Wealth and asset management clients are also making themselves more vulnerable by increasingly demanding what is already widely accessible in the retail industry: full use of digital infrastructure capabilities. Although some aspects of interaction with clients will remain at a personal level and within the traditional advisory process, clients and advisors increasingly adopt technology-driven sales and support with an emphasis on mobile and web channels, such as robo-advisory.

MANAGING CYBER RISK

As a business opens up its perimeter to digital interactions, it needs to consider how to manage the associated cyber risk.

This includes identity and access management of users—ensuring users are who they say they are, and are not “imposters” with malintent, or hackers taking advantage of technical vulnerabilities in applications, or “data lakes” that become attractive sources of illicit client and other data for sale on the dark web.

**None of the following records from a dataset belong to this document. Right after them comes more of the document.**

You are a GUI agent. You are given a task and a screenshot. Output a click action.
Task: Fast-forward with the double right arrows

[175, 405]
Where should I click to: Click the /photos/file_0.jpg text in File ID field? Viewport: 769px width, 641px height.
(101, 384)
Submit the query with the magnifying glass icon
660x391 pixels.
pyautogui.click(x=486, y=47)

While there is no simple answer for asset managers to address these cyber challenges, leading organisations are focusing on five priorities to develop a cyber-secure and aware culture that helps protect themselves.

1. Talent centricity

The organisation builds a culture that makes cybersecurity part of everyone’s job. It’s also important to create a chief information security officer role.

2. Strategy and innovation

Cybersecurity sits at the heart of the company’s business strategy, and it ensures that new digital innovation includes cybersecurity at the outset.

3. Risk focus

The fund manager understands how broad trends and new regulations will require its cyber-risk governance to evolve. It implements a three-lines-of-defense (3LoD) approach with clearly defined roles and responsibilities to manage cyber risk effectively.  

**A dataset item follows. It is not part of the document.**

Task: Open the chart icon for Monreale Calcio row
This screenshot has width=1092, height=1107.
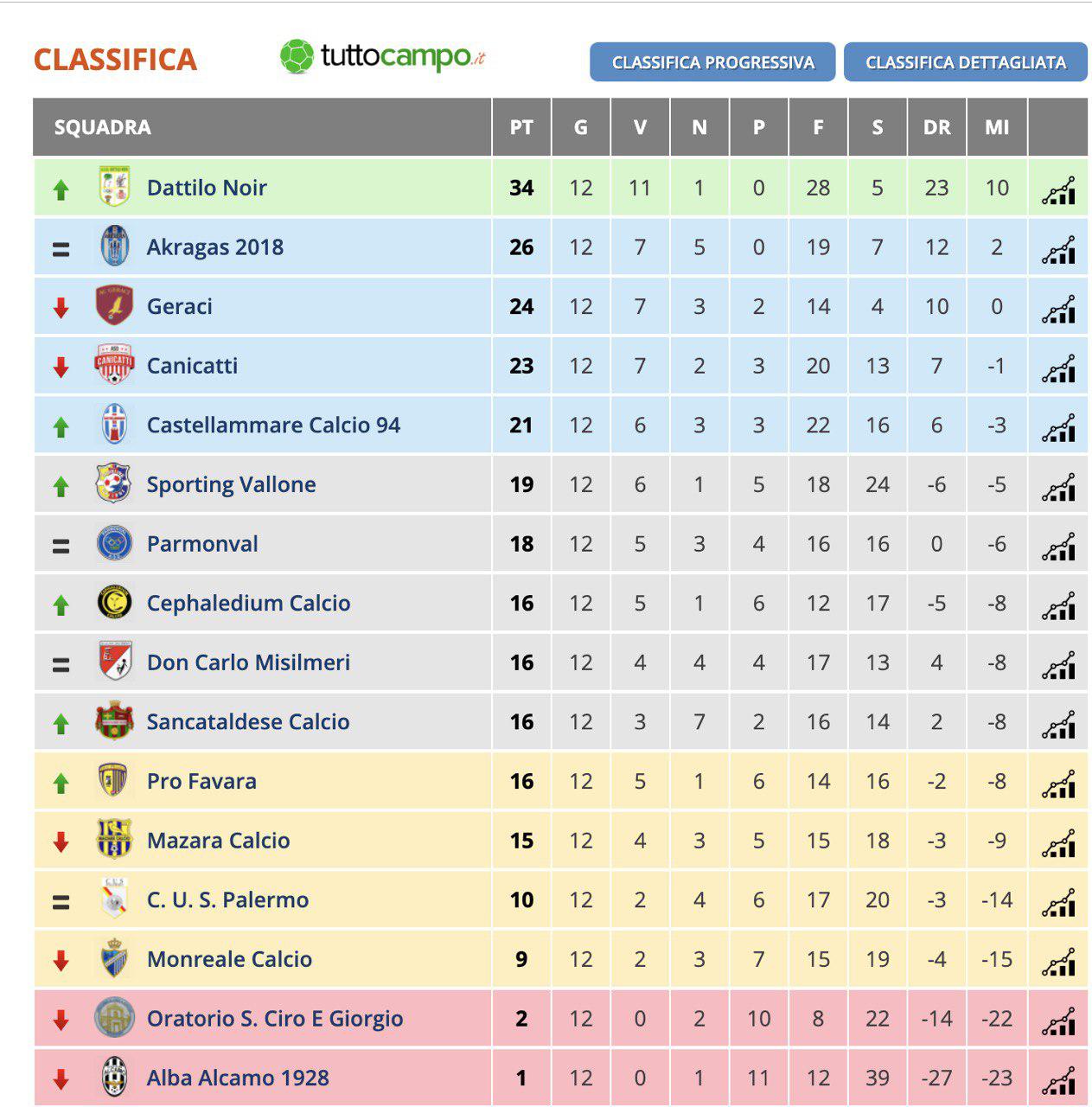Action: pos(1058,961)
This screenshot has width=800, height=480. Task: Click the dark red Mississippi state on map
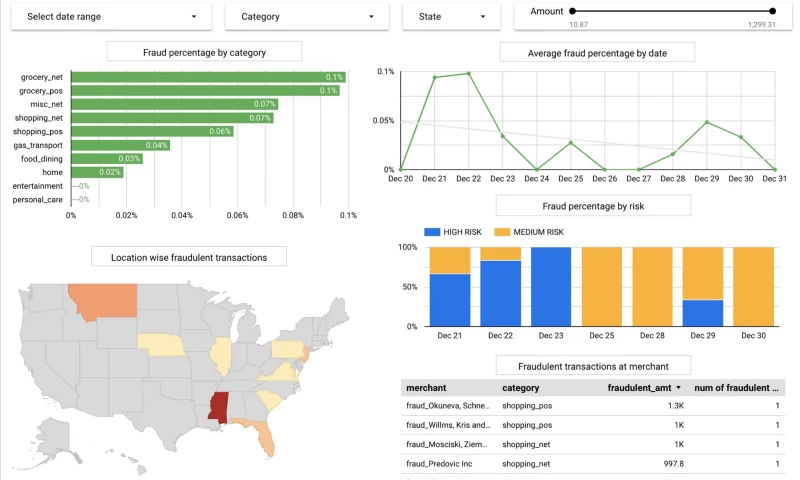(218, 406)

4. Intelligence and agility

The firm develops internal knowledge capabilities to use contemporary insights and information to assess the greatest cybersecurity threats. This way it can deliver timely threat identification with a sharp focus on protecting the critical assets of the organisation.

5. Resilience and scalability

The company is prepared to recover rapidly from a cyber breach while holding its ecosystem to the same cybersecurity standards it follows as an organisation.

Establishing effective cybersecurity takes most asset managers several years, but even incremental steps can provide a big uplift in protection. Having a plan in place with clear timelines and objectives will help all stakeholders, including the regulators, understand how your company intends to manage the burgeoning cyber risk challenge.

Jeremy Pizzala is Asia-Pacific cybersecurity leader at EY.

The views reflected in this article are the views of the author and do not necessarily reflect the views of the global EY organisation or its member firms.